_SET EXERCISE_
Output the stretch of the book review that starts with "A Brief History" and goes on through "all to see.", copied word for word.

_READING TEXT_
▼

A Brief History of the Dead describes a limbo inhabited by souls still remembered by the living. Only when the deceased have been completely forgotten do they pass to the next stage of the afterlife. In “The Ceiling,” a story in Things That Fall From the Sky, a marriage unravels as the sky lowers, inexorably, to the ground. In The Illumination, pain is visible. It radiates from its victims for all to see.
Kevin Brockmeier’s novels and stories are powered by brilliant, magical ideas. Some of them read as emotional allegories––preserving the memory of a lost loved one is a lot like keeping her spirit alive on an ethereal plane, and a sky that is literally falling is a pretty direct metaphor for a failing marriage’s claustrophobic despair. Others are more mysterious. In the title story in Things That Fall From the Sky, a slightly out-of-touch librarian returns the friendly gestures of a stranger who tells her wild, impossible stories. Blood, live frogs, and fish raining from the sky. “Real wrath of God type stuff,” as Ray Stantz says in Ghostbusters.
So you might approach A Few Seconds of Radiant Filmstrip, Brockmeier’s memoir of his seventh-grade year in Little Rock, Arkansas, wondering how he will handle a story from so-called real life. In Little Rock, people don’t speak to each other exclusively in song (as they do in “A Fable Ending in the Sound of a Thousand Parakeets”), nor has the town (as far as we know) been blanketed by intermittent silences (“The Year of Silence”). What happens to a Kevin Brockmeier story when you set it in the real world, instead of the enchanted one next door?
The answer is it becomes less magical, but not by much. Even in the realm of nonfiction, life for Kevin Brockmeier is a vivid and occasionally surreal dream. Like Brockmeier’s other work, A Few Seconds of Radiant Filmstrip is infused with wonder, recited in a gentle voice, and threaded with a trace of sadness.
We meet Kevin in the first weeks of his first year at Central Arkansas Christian junior and senior high. He is feeling like a different person and wondering why so much has to change. He doesn’t quite know who he is, and yet he knows who he is becoming, even if he doesn’t know he knows.
“Kevin is good with stories and always has been,” Brockmeier writes. “[H]e likes to write mystery stories with himself as the detective and his classmates as the kidnap victims… or superhero stories that mingle the Marvel Universe together with the DC Universe, or science fiction stories about a motorcyclist named Ace who leads two separate lives, walking into one the instant he falls asleep in the other…”

▲

_EXTRACTED INFORMATION_

▼

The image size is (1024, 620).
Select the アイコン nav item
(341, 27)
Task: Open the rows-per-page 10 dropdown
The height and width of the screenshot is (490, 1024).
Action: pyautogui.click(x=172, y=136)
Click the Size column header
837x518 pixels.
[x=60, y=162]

▲

_FULL OUTPUT_
A Brief History of the Dead describes a limbo inhabited by souls still remembered by the living. Only when the deceased have been completely forgotten do they pass to the next stage of the afterlife. In “The Ceiling,” a story in Things That Fall From the Sky, a marriage unravels as the sky lowers, inexorably, to the ground. In The Illumination, pain is visible. It radiates from its victims for all to see.